- [Dataset records]:
* START *

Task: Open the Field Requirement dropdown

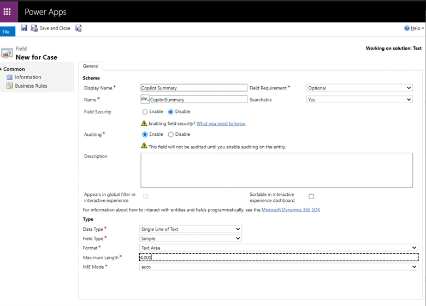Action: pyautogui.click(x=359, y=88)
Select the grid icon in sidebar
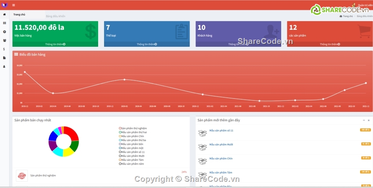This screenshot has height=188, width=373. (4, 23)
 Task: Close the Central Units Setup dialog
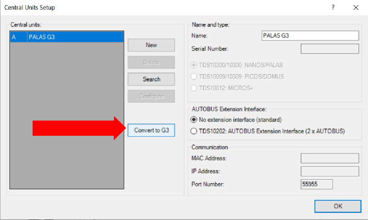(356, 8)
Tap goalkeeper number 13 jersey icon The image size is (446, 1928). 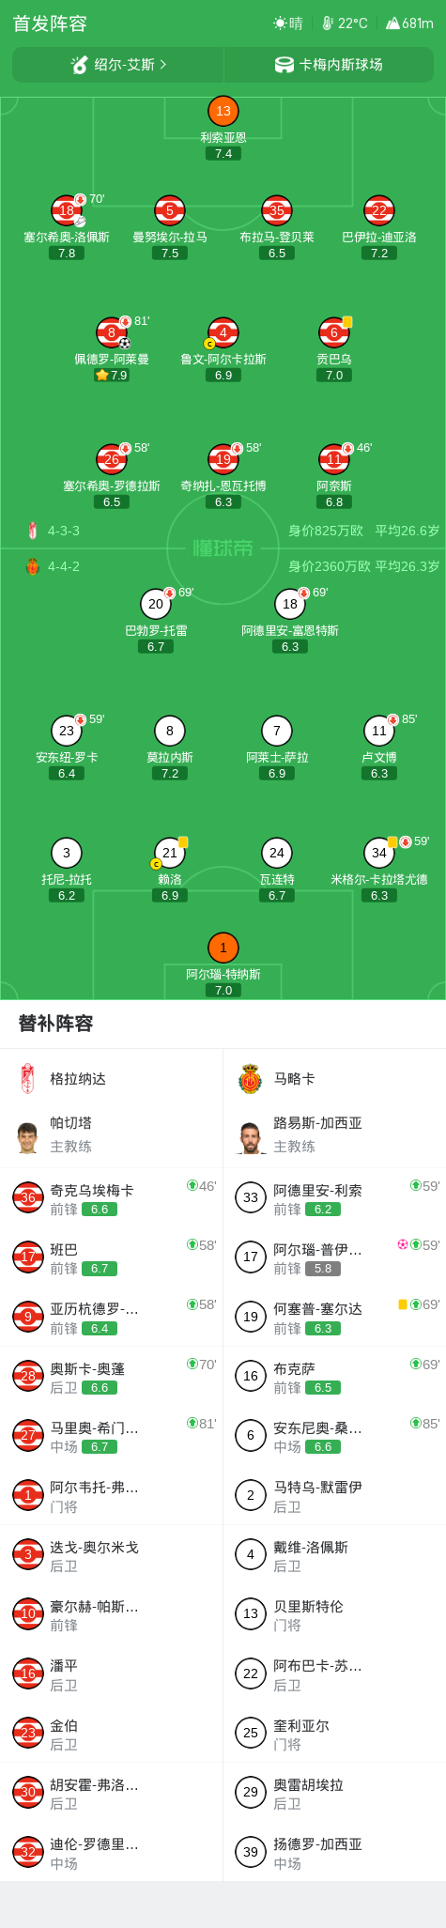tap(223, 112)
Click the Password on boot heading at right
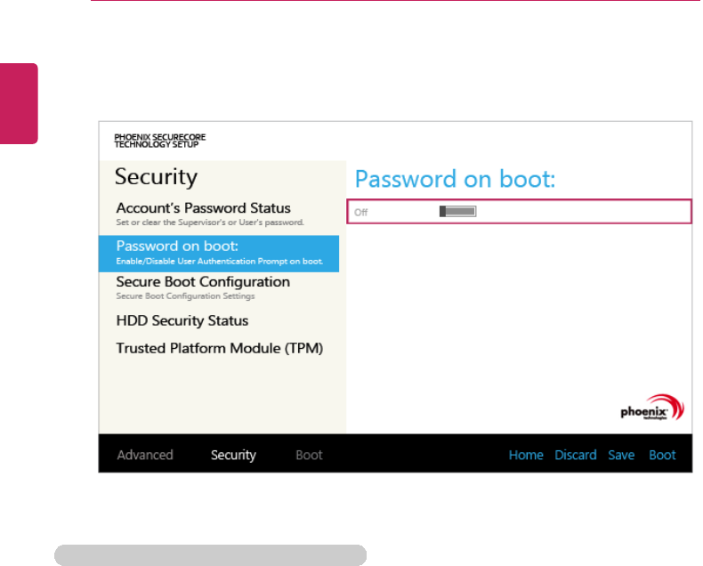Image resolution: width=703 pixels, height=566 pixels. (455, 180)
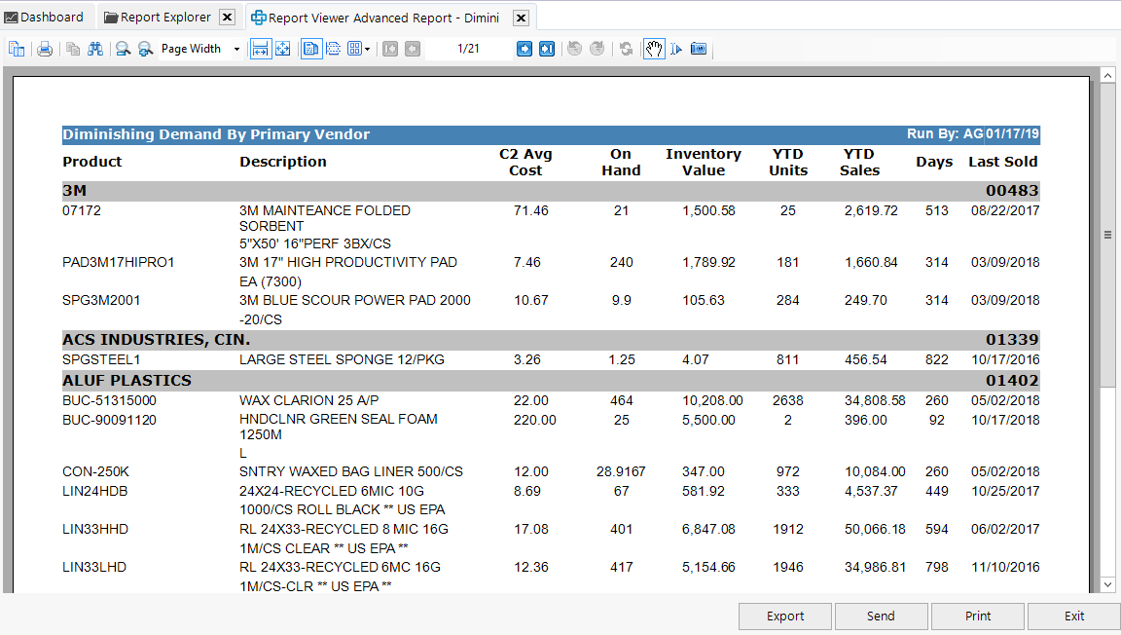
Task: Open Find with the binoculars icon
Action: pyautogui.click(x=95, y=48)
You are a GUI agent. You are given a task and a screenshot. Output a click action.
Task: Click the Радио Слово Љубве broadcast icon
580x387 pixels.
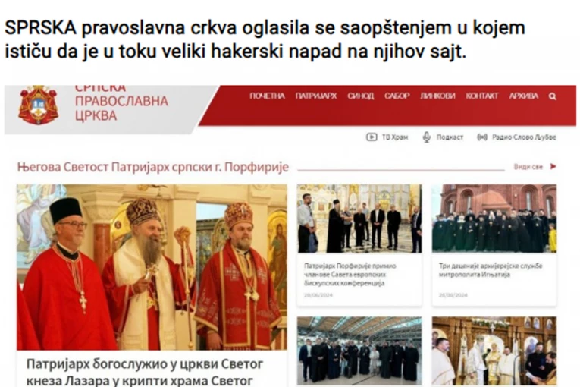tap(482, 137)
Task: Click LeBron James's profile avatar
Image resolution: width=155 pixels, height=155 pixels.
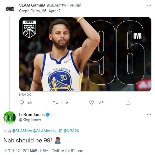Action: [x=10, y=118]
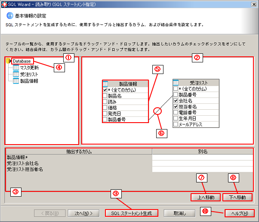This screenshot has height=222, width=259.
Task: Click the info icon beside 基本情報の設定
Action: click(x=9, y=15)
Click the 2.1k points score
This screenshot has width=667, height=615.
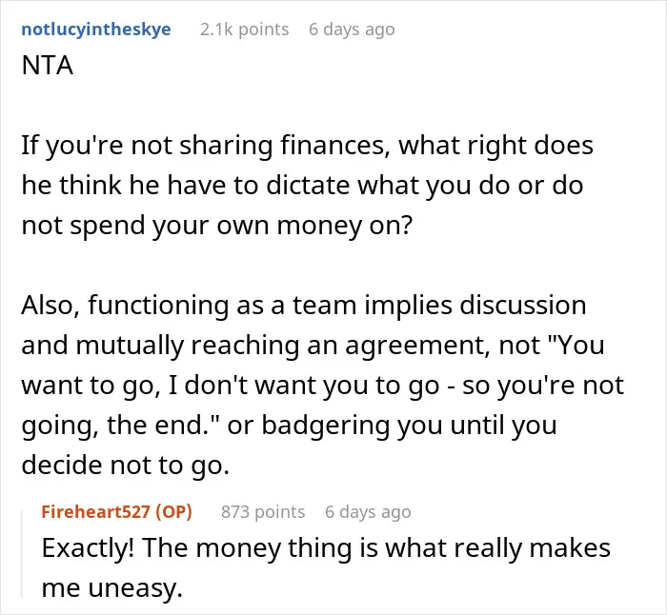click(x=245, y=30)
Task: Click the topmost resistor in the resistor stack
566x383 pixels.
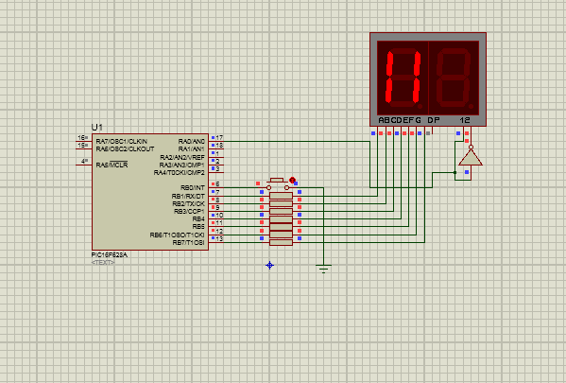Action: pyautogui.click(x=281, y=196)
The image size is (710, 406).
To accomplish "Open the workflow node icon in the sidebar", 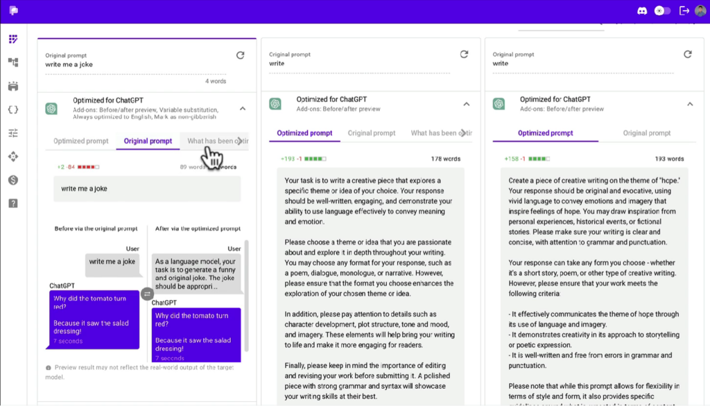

* END *

- [What to produce]:
Write out the lines of the listing starting at the line containing "Task: Click LeBron James's profile avatar" and ending at the line containing "Action: click(x=9, y=15)", leaving the pictures out of your answer.

- [Written solution]:
Task: Click LeBron James's profile avatar
Image resolution: width=155 pixels, height=155 pixels.
Action: [x=10, y=118]
This screenshot has height=222, width=259.
Task: Click the info icon beside 基本情報の設定
Action: click(x=9, y=15)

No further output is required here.